_WHAT IS EXPECTED_
Nothing in the records below should be altered in the copy, although the pictures must be left out.

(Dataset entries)

--

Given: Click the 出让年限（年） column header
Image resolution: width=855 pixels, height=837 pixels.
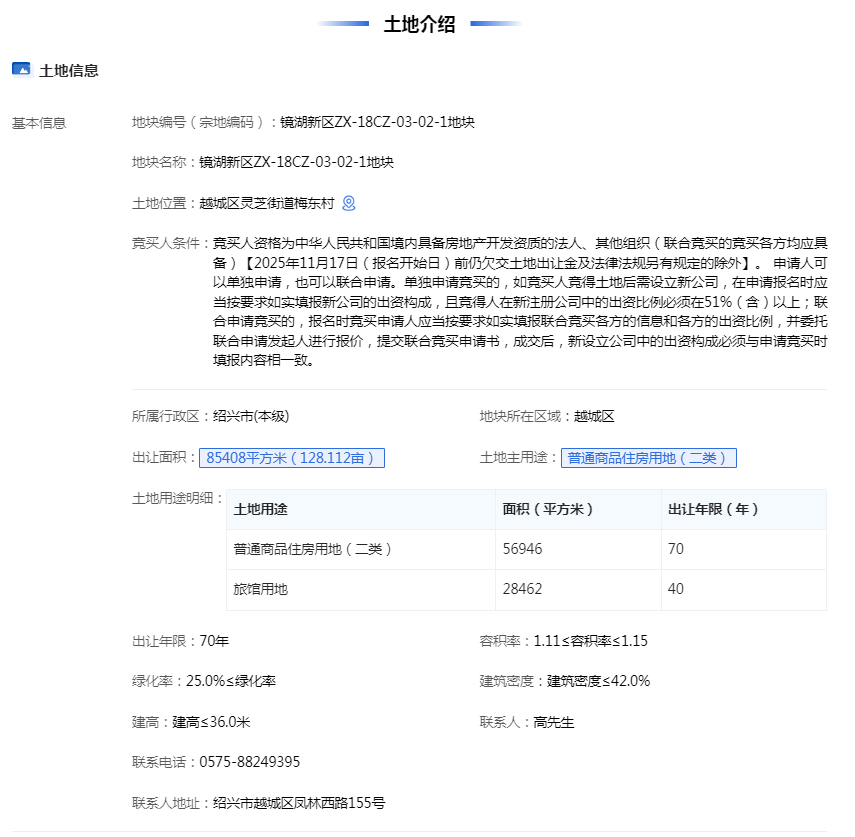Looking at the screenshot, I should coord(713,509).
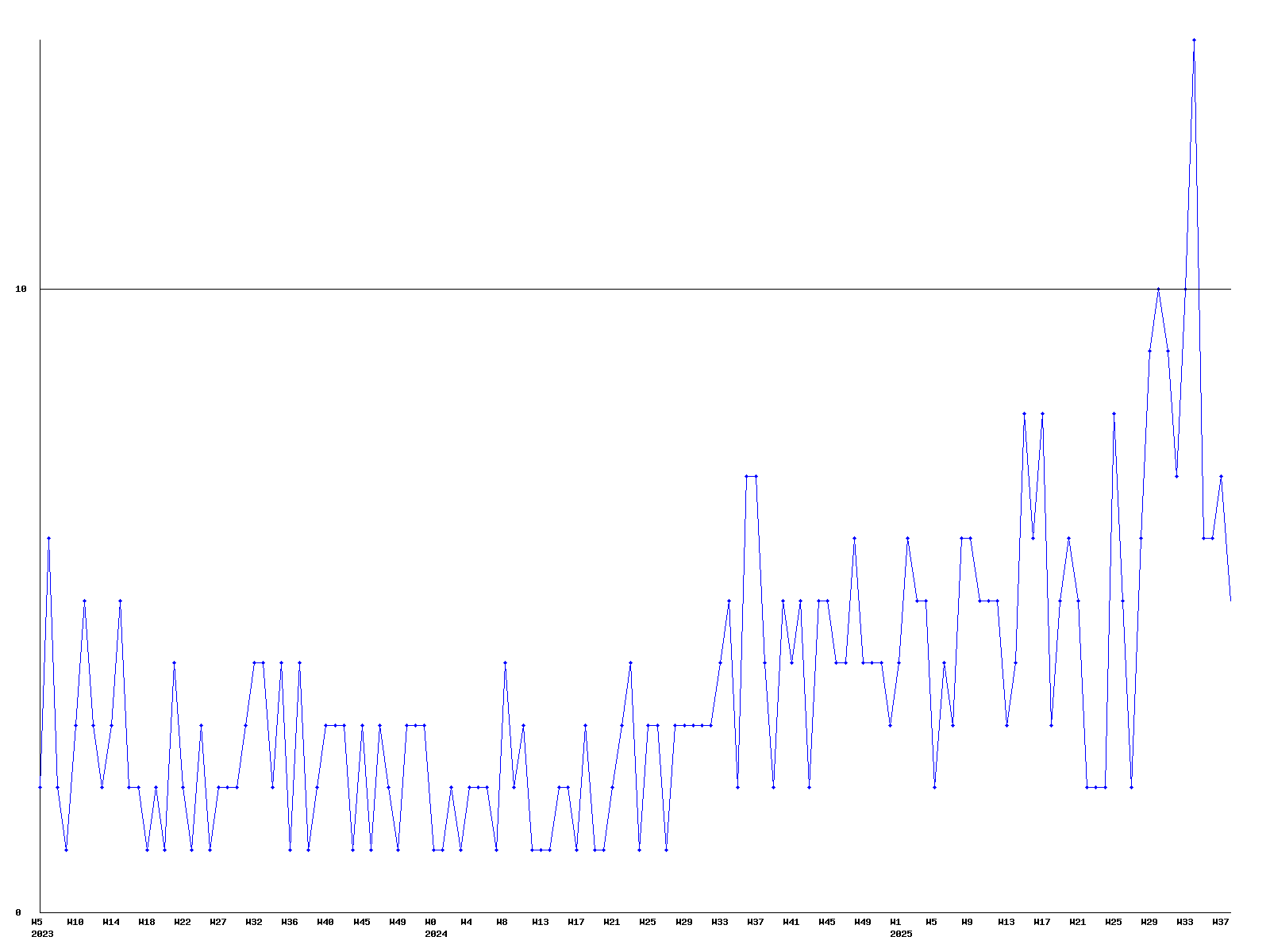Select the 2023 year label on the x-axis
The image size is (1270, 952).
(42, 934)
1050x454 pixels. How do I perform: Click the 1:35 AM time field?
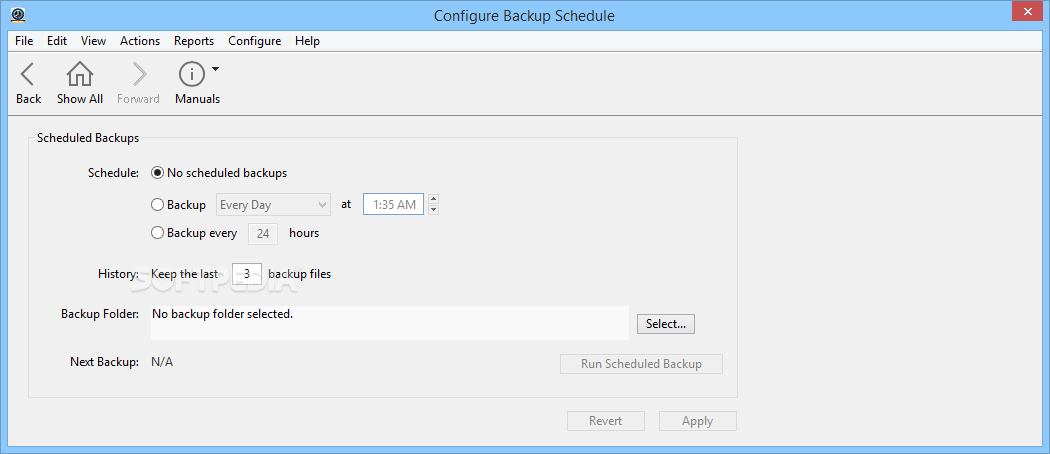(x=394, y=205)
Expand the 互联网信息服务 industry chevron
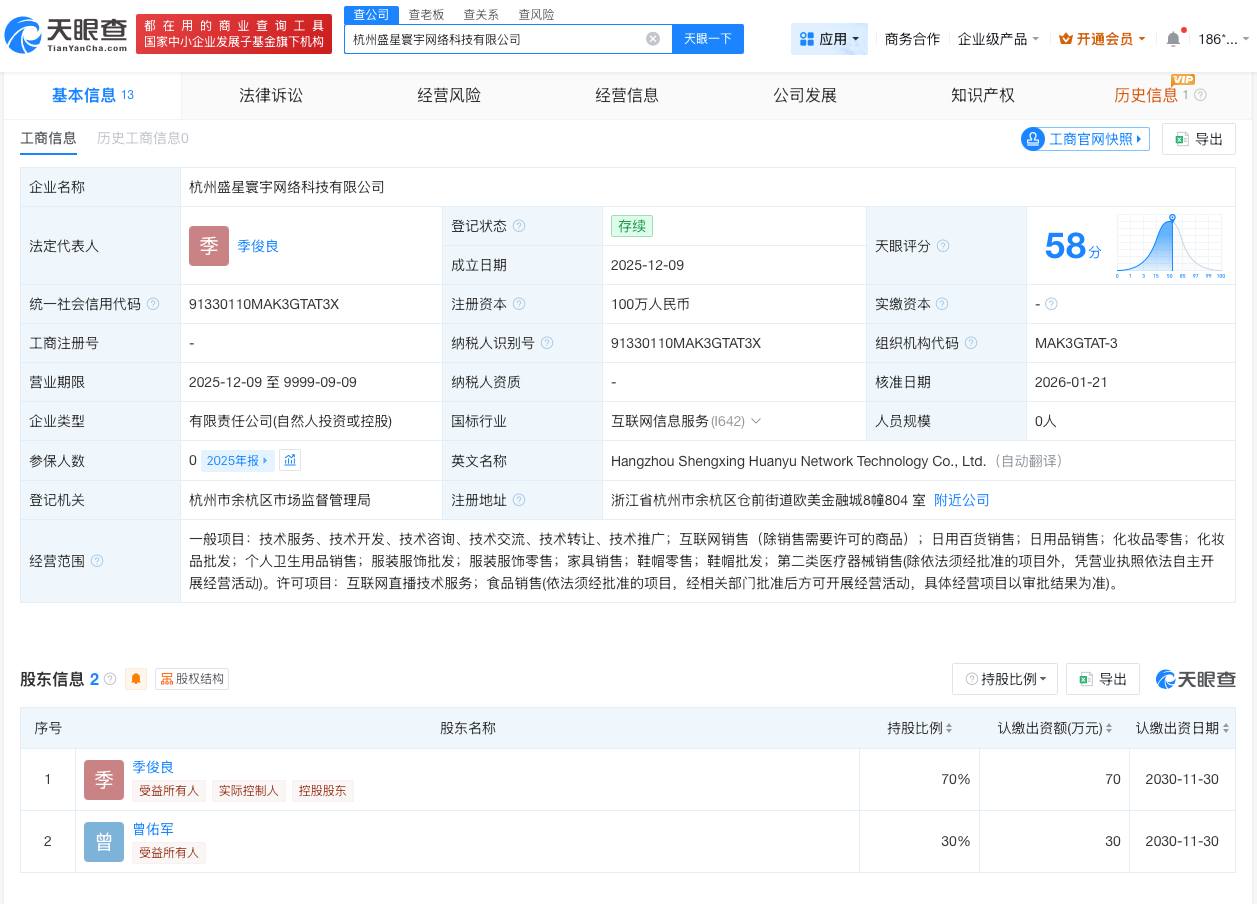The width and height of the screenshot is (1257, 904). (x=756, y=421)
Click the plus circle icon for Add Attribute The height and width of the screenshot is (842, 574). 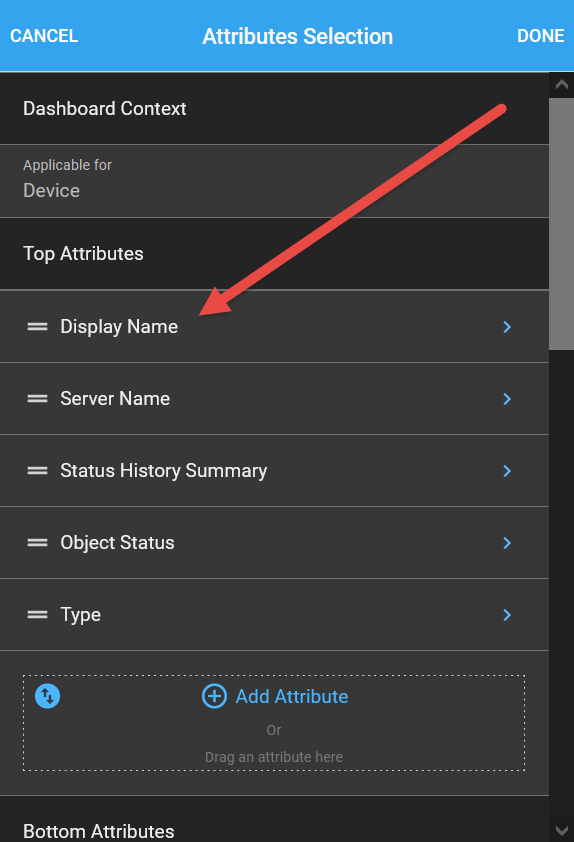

--

_EXERCISE OUTPUT_
Given: Click the 出让年限（年） column header
Image resolution: width=855 pixels, height=837 pixels.
Looking at the screenshot, I should coord(713,509).
Select the 2023 year label on the x-axis
The image size is (1270, 952).
(42, 934)
1050x454 pixels. How do I perform: Click the 1:35 AM time field?
(x=394, y=205)
Expand the 互联网信息服务 industry chevron
The width and height of the screenshot is (1257, 904). (x=756, y=421)
Click the plus circle icon for Add Attribute The height and width of the screenshot is (842, 574). 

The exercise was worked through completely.